(Extracted data Opens)

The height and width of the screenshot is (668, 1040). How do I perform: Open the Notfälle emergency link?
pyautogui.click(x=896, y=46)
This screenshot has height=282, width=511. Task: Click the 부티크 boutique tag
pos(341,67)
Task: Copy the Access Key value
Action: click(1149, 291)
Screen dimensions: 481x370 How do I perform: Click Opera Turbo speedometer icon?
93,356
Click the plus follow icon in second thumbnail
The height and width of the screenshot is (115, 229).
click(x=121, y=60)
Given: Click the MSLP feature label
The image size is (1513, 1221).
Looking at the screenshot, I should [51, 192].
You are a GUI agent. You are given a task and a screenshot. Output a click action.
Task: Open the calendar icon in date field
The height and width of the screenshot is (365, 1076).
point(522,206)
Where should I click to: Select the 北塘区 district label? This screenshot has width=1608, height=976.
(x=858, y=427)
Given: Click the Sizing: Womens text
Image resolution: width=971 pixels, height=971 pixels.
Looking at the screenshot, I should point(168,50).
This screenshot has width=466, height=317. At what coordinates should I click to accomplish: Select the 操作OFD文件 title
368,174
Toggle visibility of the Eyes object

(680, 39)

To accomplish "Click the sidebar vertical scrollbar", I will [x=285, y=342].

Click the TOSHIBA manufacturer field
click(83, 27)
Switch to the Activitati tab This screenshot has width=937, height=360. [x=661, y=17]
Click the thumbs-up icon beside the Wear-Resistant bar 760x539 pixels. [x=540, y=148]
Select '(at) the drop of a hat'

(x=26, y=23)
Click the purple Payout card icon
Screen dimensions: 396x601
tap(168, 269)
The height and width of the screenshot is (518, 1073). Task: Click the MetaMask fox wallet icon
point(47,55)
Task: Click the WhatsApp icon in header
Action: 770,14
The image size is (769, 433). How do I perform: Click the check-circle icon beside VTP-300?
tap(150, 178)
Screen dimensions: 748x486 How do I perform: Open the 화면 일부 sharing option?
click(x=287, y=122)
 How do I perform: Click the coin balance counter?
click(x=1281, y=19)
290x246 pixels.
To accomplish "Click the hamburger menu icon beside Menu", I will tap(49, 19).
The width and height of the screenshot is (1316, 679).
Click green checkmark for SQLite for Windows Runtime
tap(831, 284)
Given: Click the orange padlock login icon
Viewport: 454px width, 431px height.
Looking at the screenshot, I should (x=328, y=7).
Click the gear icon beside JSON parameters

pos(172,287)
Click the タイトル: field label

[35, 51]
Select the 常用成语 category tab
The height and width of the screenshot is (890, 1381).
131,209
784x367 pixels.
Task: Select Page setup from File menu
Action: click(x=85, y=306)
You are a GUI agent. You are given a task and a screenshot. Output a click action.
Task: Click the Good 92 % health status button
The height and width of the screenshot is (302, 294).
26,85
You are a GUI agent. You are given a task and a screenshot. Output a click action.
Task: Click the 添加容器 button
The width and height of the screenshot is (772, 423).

(Extracted data Closes)

▶ What the task asks: Go through the records and tally the lines that include "button". Write only the number.

▶ Answer: 2